Just to be clear though, daily routine and accountability are what will help you produce results in the long run and I highly recommend following a daily routine as it helps immensely when dieting. My more specific point is that instead of being so concerned about our daily calorie intake, we should be focusing on the weekly. 

Your weight will fluctuate and change daily and any trainer on the planet will tell you that you should make a note of your daily weight (fasted) but track your average across the week. If one week your average weight for the 7 days is 185lbs and the next week your average is 184lbs, you’ve lost weight. 

Averages are more important than daily fluctuations for tracking and achieving a goal and the same approach should be applied to dieting which is where my simple equation comes in handy for cheat days specifically. 

Let’s say you’ve used a TDEE calculator and in order to lose weight you need to consume a calorie deficit of 200kcals giving you a daily total of 1,900kcals. The first thing you should do is convert that to a weekly target so 1900*7 = 13,300kcals per week. 

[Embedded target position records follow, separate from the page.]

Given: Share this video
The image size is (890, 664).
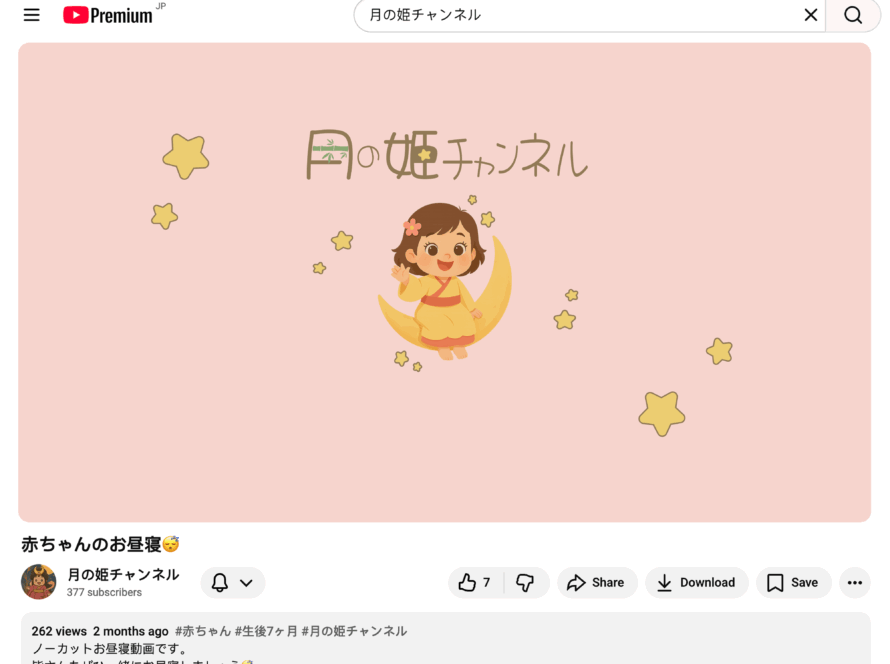Looking at the screenshot, I should coord(597,582).
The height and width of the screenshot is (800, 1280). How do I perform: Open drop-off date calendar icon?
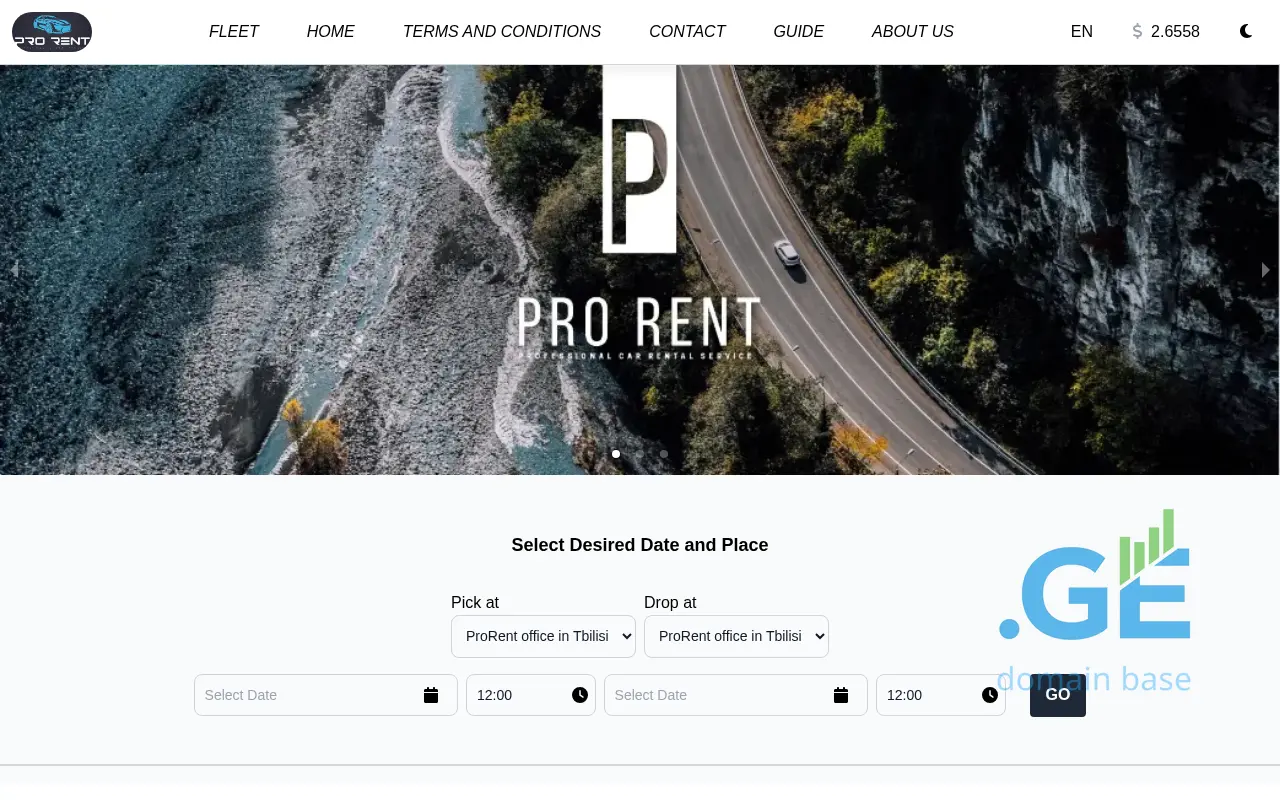(x=841, y=695)
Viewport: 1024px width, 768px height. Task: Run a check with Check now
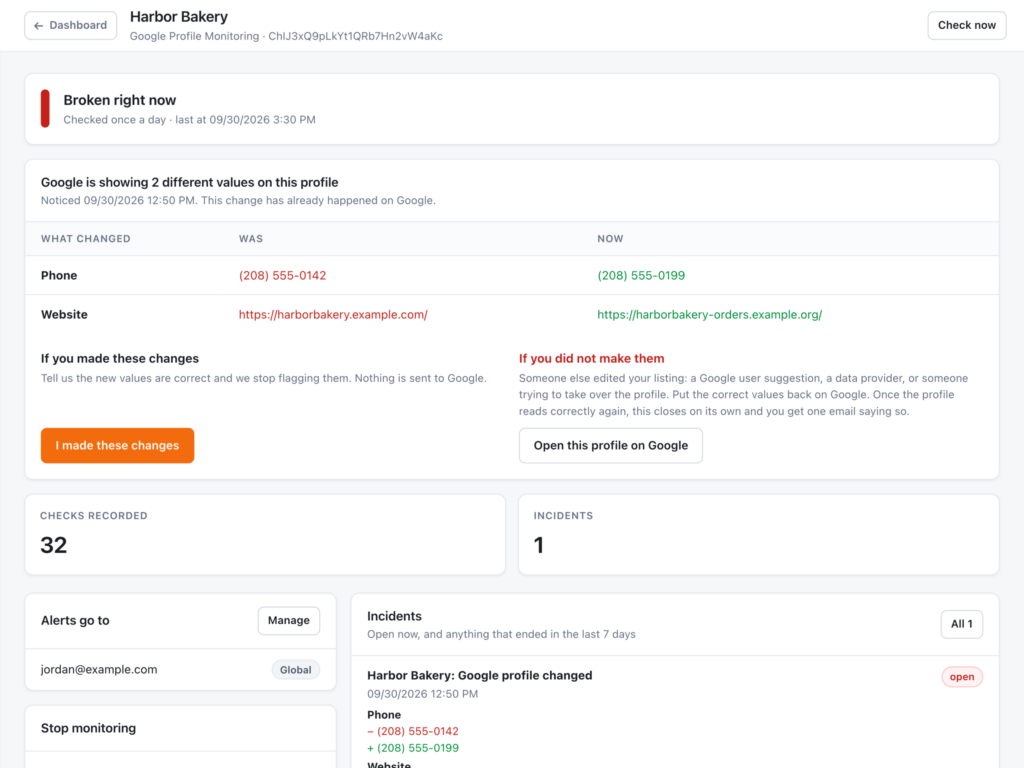point(967,25)
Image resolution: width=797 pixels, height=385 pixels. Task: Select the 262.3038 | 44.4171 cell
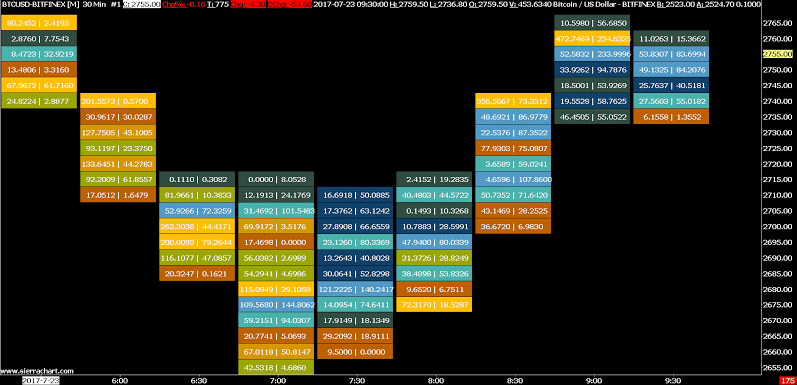point(197,226)
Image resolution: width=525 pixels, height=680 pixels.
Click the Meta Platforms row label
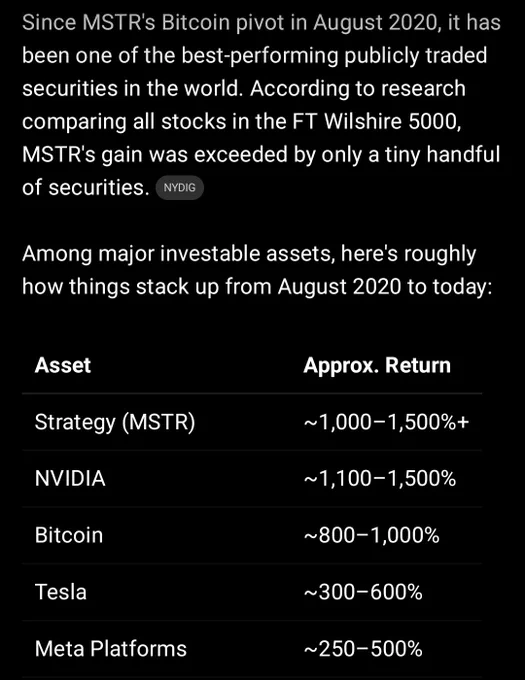click(x=111, y=649)
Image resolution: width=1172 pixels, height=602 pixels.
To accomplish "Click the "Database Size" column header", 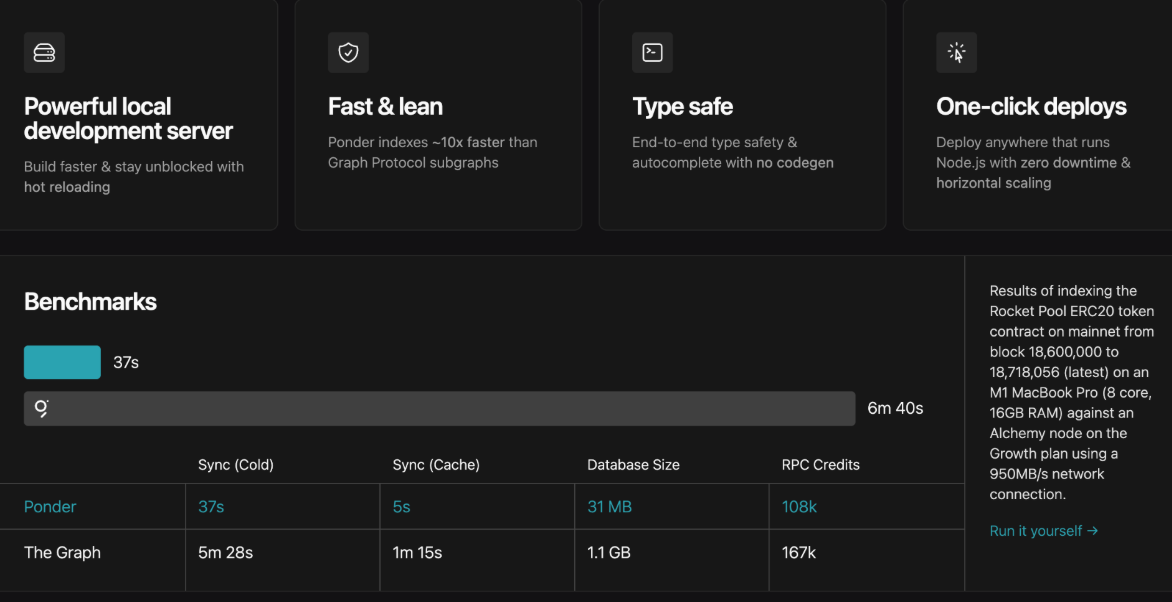I will [633, 465].
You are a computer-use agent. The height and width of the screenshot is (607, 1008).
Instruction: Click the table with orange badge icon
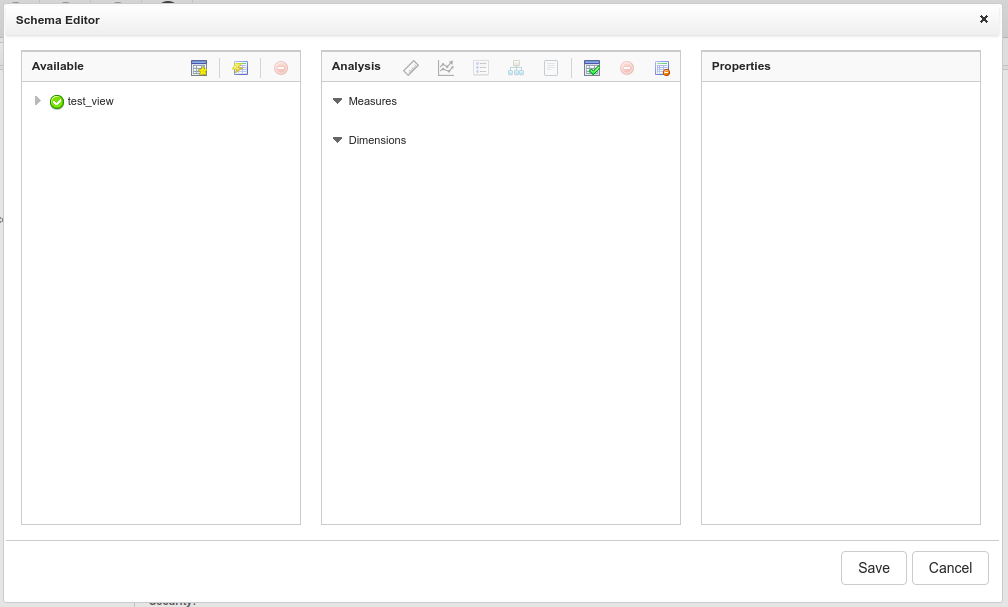[x=662, y=68]
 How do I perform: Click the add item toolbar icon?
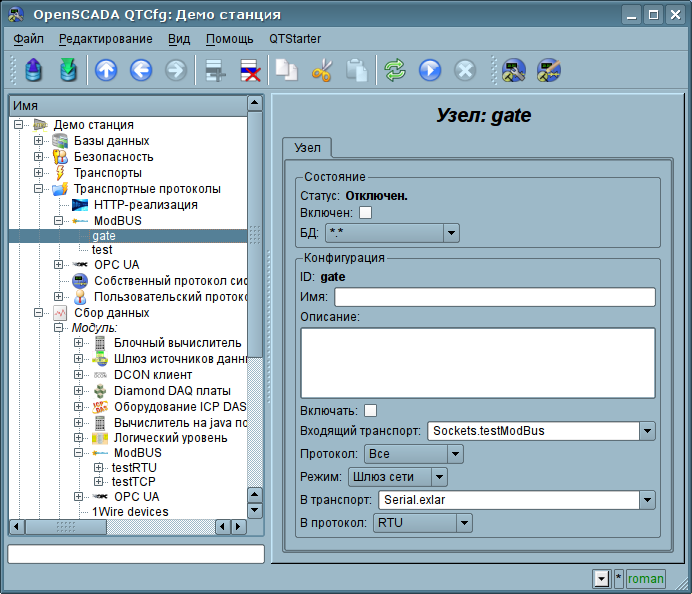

Immediately, you know that as long as you hit the 13,300kcals across the week, you should lose weight. This isn’t theory or a dieting “hack”, it’s simply another way of viewing your calorie intake rather than daily. 

Rather than worrying about the effect of a cheat day the next day, the easiest thing to do is account for it from the beginning. If you know on a cheat day you’ll consume 3,000kcals, that will leave you with 10,300kcal for you to consume over the other 6 days (13,300kcal – 3,00kcals). 

This means that you just need to consume 1,716kcals per day and you will still hit your weekly target. Going from one extreme (a cheat day) to another (fasting) is not a sustainable diet approach and when you plan for a cheat day using the numbers, you’ll find it easier both mentally as well as from a manageable viewpoint. 

Related – How to recover from a cheat day

Final Thoughts

Fasting after a cheat day can be a difficult thing to accomplish for most people and provided you have not binged too much on a cheat day, it might simply not be necessary. 

Fasting before a cheat day is a good approach to take as it will prime you for utilizing the excess calories and intermittent fasting the day after a cheat day will give your body time to stabilize after the cheat day with going to the other extreme of fasting. 

The best approach, however, is to keep the 6 days around a cheat day consistent in terms of calories, account for cheat day calories in your weekly intake to still allow for a deficit across the week, and if possible, just opt for a cheat meal or two rather than a full cheat day for optimal results.